The crew is Glenn (skipper and owner), Mark and Theresa who are pro sailors, and have sailed on this boat before – about 20 years ago, in the BVI , also Ben Scott who was on the passage down from Gibraltar, and Ben Dowson a new addition to our crew, plus your scribe Gregor. A photo will follow when the crew comb their hair and look at the birdie.
I do have some pics. A classic yacht race started earlier this week in Arrecife. 10 boats are racing over to Martinique. Here is one of them, the Wm. Fife gaff-rigged schooner Altair with one of larger ensigns in the business:
And here is another nice boat, the crew having got their crusties in the wash before hitting the road:
Over the last few days we have been doing the usual boatie stuff, fixing things, cleaning things, buying tuck and booze and finding places to store everything for a voyage of 14-21 days with 6 people. Very helpfully, Theresa’s dad Harry lives on the island and has been ferrying us around to exotic places like Lidl.
We have a new neighbour in the marina, a monster sloop called Ahimsa which is 66m long and has a mast of 83m which we believe is the 2nd highest on the planet. Usain Bolt could run that in about 7 seconds when horizontal, but this is vertical and so big that it almost needs planning permission.

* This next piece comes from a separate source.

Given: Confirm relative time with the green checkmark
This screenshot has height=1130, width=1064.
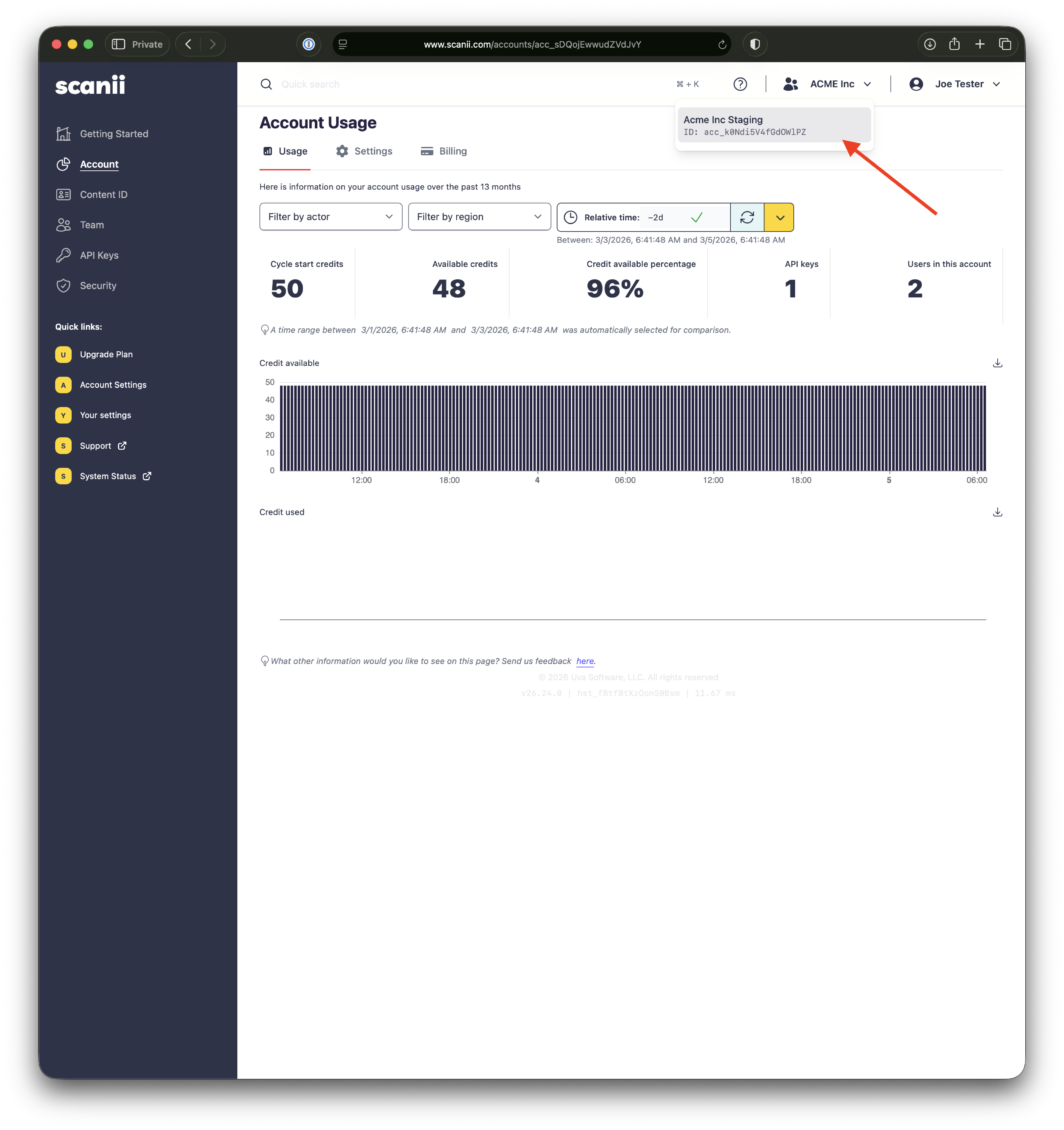Looking at the screenshot, I should tap(696, 217).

The little boat to port is about our size. The only way to get the mast in the picture frame is to head for the horizon, The mast has a red light on the top to warn passing 747s of the hazard to aviation. At night is has blue underwater floodlights along the hull. We are distressed that the bulb on one of them has gone. This gives a very poor impression.
A big hello to everybody from all of us. I will add stuff as and when. The weather is sunny and warm in the day, and the two Bens and I had a swim in the Atlantic this afternoon. Those of you in the UK might not feel that we are suffering.